Remember the Rubik's Cube from the early 80's? It was hard enough for me to solve. Well check out JP Brown's CubeSolver machine. Made out of legos, controlled by computer via a camera and motors, it can look at, analyze, then solve the puzzle all on its own.
Posted at 10:46 PM | |
Tue - November 11, 2003
While listening to NPR on my long drive back home today, I heard Slate.com mentioned repeatedly. They apparently collaborate in some way. The site is an upscale news site, catering to a more sophisticated readership than the mainstream internet press, or so it is described by NPR.
It is also home to an online advice column called Dear Prudence by Margo Howard, who is Ann Landers' daughter.

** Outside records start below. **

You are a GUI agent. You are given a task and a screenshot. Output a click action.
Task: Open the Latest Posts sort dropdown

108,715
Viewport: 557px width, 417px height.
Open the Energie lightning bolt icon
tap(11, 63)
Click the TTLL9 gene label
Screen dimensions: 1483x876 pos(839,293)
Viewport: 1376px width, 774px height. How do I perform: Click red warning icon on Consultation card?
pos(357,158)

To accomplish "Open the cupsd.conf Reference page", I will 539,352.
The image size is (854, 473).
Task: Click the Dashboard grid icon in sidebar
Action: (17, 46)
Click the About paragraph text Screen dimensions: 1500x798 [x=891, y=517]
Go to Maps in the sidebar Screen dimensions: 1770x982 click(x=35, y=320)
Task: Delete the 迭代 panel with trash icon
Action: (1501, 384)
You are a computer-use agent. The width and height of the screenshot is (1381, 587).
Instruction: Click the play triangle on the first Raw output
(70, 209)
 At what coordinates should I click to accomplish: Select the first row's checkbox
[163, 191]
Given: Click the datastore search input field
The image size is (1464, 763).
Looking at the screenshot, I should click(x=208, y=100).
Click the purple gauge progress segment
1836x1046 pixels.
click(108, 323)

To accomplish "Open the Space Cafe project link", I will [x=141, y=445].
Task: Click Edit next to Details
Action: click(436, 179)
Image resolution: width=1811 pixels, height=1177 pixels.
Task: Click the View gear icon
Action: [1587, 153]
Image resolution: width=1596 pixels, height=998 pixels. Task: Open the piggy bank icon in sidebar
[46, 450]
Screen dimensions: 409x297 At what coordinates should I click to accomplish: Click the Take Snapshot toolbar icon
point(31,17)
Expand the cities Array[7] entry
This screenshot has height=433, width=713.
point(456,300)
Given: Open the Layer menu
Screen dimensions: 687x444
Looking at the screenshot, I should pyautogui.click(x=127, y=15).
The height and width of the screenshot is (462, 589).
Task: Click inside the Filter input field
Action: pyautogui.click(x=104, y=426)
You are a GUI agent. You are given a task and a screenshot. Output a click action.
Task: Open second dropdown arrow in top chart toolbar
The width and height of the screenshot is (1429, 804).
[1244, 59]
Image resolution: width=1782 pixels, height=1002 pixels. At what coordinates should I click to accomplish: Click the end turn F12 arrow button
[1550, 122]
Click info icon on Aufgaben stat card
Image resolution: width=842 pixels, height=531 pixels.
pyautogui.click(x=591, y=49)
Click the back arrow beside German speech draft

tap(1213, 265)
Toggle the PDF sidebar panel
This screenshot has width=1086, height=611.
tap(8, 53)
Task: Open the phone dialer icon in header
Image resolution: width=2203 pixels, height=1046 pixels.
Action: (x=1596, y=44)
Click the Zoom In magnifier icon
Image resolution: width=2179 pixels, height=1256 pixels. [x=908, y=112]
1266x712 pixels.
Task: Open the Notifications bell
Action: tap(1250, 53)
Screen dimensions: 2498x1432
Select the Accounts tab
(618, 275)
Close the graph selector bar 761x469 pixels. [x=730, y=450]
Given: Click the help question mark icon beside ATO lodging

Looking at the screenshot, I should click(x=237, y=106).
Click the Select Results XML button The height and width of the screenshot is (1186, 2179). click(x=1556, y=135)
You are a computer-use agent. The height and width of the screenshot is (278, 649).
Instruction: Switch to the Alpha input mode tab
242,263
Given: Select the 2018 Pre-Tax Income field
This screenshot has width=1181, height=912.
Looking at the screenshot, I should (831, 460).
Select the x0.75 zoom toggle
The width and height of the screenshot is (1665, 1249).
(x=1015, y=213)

Prudie's column has a bit more of an edge to it compared to her mother's.
And equally fascinating, but in a completely different vein, is the column Supreme Court Dispatches which discusses recent Court arguments (not the decisions, just the arguments).
Posted at 08:09 PM | |
Tue - October 28, 2003
Abstinence in moderation, please
On a more light-hearted note is an article from Forbes (um, Forbes?) entitled Is Sex Necessary which examines the benefits (and even necessity) of sex, including better sense of smell, reduced risk of heart disease, weight loss, reduced depression, pain-relief, fewer colds and flu, and healthier teeth and prostate.
Of note in the article are comments like:
"sexual abstinence is ... harmless when practiced in moderation"
"There is little or no risk of a woman's overdosing on sex"
"Women who abstain from sex run some risks"
"As for men ... it's definitely possible to get too much of a good thing."
And yes, the article was written by a man.
Posted at 07:40 PM | |
Mon - October 27, 2003
Believing in the Intangible
From Discover Magazine this month is a Dialogue with Ann Druyan -- primarily about a private space exploration project, it also includes a tangent discussion from which I'd like to share an excerpt which gave me pause for thought...
Do you view religion and science as incompatible?
D: I think that superstition and science are incompatible. I think that the doctrine of unquestioning faith and science are antithetical....
Is there anything inherently wrong with someone believing in the intangible?
D: There's nothing wrong with having a sense of wonder about the things you don't understand, but I think it's wrong to commit to a belief in the absence of evidence, especially when what you believe is transparently a palliative for your fear. The search itself should be never ending. That's why the conclusive religions do not satisfy me spiritually, the way science does.
How is that different from believing there is life on other worlds when we don't yet have evidence?
D: I think you should withhold that belief. You should not believe anything for which there is no evidence. You can have hope -- I have a lot of hope, which I like to think is based on good evidence -- but that is very different than faith. For me, the method of science is a profoundly spiritual discipline, because it's saying that I will give up telling myself things that will make me feel better in exchange for knowing a little bit about the universe....
Why are people afraid of science?
D: The complexity and jargon are daunting ... and the Western religious tradition is based on a fear of knowledge. It goes right back to Prometheus and to the Garden of Eden, to God's threat that if we partake of the tree of knowledge, we will know only misery and death. So we keep one thing in our heads that says, yes, our cell phones work, our TVs work because of science, but we keep an infantile, geocentric view of the universe locked within our hearts.
How do you combat that?
D: Number one: Do not lie to your children. Do not tell them things that are probably untrue, because in a way you doom them to a perpetual infancy. Number two: Invest in education so that science becomes a way of seeing and thinking that is natural to all of us and not something reserved for the lucky few.... If only an elite minority understands science and technology, there is no hope of democracy, because then we, the people, cannot make informed decisions. We will always be manipulated.